We spent our sixth night at Deurali, a frozen outpost at 3,100m. Several groups were huddled together in the dining room, fingers prodding at maps as they planned the final approach to ABC the next morning.
Diwan promised us that the climb would take four or five hours. The guides make these estimates from experience, and while they’re usually right, four hours sounded unlikely.
We were making great time the next day, speeding through the Bagar Valley at mid-morning. I took a moment to dip my hand in the Modi Khola, a small river that runs down the valley. The oddly soapy waters were gentle here, but further down it would gain momentum and eventually supply hundreds of millions of people when it eventually joins the mighty Ganges, in India.
The valley goes straight into the foothills of the mountains of Gangapurna, but we took a sharp left, uphill, towards Macchapucchre Base Camp at 3,700m. Laundry was flapping violently in the strong wind, and I wanted to push on before the sun rose any higher.
The sun, while comforting, starts to melt the snow from about mid-morning to late afternoon. It was already noon when we began our ascent to ABC – a long, gradual ascent, entirely covered by melting snow.
Just half an hour in, I felt utterly exhausted. I was constantly slipping on slush, or worse, sinking thigh deep into the snow every few steps. Guides around us were still wearing cheery grins, but my fixed smile was as fake as the ‘Nort Face’ jackets on sale in the towns.
The blue-roofed lodges of ABC were visible nearly the entire time, a little speck in the distance that didn’t seem to grow any larger.

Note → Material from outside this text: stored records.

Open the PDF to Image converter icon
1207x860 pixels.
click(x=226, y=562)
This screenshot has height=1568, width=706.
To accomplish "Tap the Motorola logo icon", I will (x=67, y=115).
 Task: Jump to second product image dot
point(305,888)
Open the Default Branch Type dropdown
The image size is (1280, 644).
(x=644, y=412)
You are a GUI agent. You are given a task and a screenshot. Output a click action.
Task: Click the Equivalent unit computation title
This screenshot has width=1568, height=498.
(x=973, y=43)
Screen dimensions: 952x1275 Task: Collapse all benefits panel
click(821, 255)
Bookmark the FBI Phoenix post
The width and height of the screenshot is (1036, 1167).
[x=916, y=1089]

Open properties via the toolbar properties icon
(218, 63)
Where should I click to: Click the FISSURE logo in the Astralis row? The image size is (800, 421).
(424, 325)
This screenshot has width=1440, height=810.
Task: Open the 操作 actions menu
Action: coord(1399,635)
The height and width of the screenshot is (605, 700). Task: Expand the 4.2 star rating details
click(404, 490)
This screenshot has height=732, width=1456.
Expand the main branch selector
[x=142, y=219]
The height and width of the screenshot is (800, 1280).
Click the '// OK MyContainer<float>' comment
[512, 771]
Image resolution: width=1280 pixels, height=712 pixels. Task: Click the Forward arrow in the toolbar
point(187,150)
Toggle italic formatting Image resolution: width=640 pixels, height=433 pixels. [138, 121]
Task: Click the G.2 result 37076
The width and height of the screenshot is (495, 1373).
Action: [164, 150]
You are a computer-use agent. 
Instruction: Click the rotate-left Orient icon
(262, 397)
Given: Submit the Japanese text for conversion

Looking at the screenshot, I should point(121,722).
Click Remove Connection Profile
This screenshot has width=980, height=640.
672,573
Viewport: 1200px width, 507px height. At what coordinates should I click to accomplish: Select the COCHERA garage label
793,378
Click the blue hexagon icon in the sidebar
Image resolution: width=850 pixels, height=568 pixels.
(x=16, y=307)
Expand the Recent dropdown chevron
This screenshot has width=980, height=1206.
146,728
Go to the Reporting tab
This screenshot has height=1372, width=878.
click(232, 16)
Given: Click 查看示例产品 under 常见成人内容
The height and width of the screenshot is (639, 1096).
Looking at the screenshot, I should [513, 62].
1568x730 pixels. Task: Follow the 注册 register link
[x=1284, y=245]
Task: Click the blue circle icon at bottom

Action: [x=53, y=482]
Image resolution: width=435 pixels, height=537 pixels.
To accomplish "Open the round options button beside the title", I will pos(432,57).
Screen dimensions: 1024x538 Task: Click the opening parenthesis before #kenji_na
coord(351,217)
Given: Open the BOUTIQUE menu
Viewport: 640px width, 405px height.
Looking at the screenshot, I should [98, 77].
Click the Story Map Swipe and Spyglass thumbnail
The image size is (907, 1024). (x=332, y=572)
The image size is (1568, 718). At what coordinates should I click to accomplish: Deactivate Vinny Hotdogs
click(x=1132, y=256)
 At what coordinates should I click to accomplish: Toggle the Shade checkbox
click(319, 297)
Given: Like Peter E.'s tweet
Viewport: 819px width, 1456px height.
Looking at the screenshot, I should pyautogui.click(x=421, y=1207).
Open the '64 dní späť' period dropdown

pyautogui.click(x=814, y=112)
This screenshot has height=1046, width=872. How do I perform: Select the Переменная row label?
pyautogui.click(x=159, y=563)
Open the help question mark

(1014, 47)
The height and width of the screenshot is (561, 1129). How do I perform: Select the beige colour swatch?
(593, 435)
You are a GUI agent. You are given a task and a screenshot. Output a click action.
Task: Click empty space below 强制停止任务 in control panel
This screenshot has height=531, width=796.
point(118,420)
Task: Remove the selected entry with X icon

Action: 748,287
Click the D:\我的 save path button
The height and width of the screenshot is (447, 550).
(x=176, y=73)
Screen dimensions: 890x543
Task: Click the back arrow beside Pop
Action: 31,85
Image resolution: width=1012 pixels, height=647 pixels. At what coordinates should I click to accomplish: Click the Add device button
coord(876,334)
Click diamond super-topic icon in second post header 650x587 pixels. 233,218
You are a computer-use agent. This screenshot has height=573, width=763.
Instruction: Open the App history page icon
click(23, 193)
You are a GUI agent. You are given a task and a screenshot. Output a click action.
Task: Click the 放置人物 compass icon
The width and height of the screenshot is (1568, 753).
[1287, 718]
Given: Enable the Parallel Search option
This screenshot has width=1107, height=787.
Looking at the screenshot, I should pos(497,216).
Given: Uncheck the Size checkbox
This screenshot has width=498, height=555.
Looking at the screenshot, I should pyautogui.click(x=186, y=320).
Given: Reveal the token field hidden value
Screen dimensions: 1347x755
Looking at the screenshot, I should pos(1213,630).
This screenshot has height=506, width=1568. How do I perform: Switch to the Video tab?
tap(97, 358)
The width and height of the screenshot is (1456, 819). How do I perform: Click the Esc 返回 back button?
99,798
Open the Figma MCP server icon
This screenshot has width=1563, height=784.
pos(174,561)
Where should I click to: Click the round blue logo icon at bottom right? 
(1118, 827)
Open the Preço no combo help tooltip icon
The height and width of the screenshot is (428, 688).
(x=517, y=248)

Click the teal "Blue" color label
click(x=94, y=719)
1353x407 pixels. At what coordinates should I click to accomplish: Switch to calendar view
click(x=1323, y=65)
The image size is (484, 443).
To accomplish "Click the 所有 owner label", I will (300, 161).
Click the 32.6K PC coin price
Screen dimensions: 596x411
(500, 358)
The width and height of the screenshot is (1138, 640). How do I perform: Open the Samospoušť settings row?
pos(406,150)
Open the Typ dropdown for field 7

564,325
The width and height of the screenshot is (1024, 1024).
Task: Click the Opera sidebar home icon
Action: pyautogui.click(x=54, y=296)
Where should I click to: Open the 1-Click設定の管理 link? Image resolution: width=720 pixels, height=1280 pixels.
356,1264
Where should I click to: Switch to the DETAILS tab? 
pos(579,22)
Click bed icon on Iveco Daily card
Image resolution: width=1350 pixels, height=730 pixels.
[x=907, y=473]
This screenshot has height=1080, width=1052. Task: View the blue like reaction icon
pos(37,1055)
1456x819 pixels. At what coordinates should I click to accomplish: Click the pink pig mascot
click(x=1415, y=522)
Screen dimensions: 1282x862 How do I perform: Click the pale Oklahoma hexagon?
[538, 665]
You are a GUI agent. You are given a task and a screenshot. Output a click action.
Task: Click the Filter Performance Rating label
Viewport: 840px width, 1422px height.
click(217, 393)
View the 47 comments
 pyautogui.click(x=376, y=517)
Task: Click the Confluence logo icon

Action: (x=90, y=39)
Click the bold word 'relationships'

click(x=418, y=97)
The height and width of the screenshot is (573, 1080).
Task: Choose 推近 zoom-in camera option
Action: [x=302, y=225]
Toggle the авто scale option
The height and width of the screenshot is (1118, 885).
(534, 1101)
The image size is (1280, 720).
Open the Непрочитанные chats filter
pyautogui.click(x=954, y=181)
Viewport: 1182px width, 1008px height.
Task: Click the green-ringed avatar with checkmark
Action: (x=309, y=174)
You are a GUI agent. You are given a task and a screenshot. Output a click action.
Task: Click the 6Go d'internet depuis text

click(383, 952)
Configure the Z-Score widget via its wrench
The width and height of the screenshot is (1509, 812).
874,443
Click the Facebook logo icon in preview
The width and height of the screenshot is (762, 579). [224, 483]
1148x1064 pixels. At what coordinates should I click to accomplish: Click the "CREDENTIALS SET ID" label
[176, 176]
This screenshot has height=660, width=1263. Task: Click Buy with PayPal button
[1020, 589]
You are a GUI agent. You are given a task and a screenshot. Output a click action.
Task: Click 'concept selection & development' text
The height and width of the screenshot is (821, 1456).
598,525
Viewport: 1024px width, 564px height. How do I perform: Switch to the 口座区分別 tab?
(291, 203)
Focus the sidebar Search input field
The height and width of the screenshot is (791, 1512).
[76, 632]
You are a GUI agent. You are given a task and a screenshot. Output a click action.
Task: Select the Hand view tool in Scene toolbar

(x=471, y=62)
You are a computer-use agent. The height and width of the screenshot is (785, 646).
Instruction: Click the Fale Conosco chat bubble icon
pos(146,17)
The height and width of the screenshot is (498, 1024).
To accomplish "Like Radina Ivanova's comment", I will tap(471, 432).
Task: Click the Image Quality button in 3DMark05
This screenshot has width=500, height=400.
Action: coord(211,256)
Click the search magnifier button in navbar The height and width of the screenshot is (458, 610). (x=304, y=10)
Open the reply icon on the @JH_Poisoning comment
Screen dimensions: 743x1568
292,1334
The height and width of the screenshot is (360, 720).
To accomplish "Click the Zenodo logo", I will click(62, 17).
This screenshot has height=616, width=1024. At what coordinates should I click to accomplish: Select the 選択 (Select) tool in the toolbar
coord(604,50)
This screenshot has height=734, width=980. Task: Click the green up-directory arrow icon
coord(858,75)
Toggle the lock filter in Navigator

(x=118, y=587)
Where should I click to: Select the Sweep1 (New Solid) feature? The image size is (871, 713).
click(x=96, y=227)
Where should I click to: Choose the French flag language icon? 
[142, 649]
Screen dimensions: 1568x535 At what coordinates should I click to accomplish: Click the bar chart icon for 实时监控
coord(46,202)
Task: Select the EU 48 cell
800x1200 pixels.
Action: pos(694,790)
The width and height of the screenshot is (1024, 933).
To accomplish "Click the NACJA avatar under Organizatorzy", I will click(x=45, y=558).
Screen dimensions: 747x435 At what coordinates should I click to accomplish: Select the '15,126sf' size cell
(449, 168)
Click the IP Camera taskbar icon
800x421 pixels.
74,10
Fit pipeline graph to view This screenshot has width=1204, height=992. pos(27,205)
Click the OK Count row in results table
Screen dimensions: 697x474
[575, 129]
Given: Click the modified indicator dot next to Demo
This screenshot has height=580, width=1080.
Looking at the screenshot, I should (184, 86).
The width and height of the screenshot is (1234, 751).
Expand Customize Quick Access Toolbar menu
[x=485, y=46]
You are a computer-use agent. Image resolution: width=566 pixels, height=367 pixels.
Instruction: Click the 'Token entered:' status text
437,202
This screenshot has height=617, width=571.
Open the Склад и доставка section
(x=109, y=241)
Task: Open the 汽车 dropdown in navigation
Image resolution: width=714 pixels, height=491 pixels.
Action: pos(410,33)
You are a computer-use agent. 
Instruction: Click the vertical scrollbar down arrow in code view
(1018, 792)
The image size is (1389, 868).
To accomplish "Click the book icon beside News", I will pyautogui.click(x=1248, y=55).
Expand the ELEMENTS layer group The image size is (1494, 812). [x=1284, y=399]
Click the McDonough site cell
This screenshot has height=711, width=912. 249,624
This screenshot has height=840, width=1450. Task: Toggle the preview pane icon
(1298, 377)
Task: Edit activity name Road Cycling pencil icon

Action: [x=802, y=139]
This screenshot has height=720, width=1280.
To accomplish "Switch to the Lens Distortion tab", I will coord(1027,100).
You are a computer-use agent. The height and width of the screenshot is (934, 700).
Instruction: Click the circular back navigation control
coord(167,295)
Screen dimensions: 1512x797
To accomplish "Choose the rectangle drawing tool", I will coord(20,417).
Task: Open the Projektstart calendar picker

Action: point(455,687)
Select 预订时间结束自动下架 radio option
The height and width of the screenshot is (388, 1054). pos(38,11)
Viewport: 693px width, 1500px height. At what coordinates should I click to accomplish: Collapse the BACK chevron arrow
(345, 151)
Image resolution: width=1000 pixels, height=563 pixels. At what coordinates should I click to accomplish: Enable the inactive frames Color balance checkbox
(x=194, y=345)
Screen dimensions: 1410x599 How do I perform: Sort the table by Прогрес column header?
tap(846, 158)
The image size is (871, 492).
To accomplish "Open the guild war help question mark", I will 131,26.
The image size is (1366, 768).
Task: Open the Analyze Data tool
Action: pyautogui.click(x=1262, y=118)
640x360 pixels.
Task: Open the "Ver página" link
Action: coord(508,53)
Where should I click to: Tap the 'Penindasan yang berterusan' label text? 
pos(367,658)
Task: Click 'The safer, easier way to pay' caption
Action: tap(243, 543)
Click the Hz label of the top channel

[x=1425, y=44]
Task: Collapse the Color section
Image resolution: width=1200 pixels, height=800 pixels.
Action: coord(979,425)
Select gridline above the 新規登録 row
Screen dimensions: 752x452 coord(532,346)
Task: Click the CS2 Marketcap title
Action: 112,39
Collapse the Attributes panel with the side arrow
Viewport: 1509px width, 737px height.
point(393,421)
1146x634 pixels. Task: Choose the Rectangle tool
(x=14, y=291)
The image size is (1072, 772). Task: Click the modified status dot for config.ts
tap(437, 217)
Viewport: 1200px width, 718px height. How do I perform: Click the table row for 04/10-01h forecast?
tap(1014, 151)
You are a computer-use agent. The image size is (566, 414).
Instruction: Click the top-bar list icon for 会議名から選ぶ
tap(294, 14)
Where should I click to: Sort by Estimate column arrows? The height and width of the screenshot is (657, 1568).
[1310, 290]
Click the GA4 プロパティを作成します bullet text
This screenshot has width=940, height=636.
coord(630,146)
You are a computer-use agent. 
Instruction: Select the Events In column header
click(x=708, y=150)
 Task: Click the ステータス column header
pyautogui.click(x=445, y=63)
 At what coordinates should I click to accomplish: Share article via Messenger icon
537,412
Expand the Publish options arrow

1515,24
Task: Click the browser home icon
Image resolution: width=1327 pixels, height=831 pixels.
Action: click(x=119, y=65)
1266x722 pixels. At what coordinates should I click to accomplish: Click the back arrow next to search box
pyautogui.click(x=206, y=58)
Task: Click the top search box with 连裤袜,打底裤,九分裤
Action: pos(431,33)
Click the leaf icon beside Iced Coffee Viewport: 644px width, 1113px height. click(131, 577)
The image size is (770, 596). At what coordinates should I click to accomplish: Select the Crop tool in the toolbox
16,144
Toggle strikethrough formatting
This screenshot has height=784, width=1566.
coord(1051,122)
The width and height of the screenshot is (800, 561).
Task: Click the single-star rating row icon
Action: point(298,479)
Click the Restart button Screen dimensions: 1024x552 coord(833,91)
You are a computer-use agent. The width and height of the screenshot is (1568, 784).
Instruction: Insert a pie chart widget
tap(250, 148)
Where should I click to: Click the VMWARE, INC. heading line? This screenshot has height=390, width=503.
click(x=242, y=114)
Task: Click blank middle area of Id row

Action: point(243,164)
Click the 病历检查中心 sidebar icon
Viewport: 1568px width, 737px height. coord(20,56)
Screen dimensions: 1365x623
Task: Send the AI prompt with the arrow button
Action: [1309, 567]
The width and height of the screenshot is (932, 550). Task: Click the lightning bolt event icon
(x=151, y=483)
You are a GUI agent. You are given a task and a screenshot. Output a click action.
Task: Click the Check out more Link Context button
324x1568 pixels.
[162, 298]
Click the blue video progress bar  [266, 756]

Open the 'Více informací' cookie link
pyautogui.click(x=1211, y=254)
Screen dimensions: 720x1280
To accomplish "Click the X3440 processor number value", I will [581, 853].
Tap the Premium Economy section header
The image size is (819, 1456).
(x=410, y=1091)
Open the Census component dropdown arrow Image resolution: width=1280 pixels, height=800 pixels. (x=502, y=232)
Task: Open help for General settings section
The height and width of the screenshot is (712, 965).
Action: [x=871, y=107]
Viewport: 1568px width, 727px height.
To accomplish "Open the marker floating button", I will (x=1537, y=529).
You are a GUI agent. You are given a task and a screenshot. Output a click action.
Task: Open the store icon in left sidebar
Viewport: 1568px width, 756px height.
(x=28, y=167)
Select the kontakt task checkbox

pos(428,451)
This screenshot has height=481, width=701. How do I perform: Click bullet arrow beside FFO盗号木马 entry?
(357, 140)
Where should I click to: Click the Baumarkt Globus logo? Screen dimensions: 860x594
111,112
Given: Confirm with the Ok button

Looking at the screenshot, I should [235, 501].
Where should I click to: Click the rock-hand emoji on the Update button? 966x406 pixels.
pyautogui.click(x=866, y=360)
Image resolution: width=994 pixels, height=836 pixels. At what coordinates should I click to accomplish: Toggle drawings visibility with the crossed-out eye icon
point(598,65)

But while gasping for air during breaks, I found myself gasping at the scenery as well. Hiunchuli, Annapurna South, and Annapurna I were looming in front of me, while behind, Macchapuchcchre filled half the sky.
At 2pm, I passed the “Namaste” sign that marks the grounds of ABC, so absorbed in my footsteps that I was barely aware of its presence. There were no wild celebrations here – after all, this wasn’t mountain climbing – but we still exchanged hi-fives with the other groups and wolfed down our carb-heavy lunch of dhal bhaat.
Comfortable in the lodge at 4,130m, I sat facing the mountains, rubbing my sore thighs and wondering whether I could do another four days of this.
And then, silently, a massive sheet of snow slid off the face of Annapurna I. The avalanche took all of five seconds, but in those breathtaking moments I knew that when I came back again, I’d be doing at least sixteen days.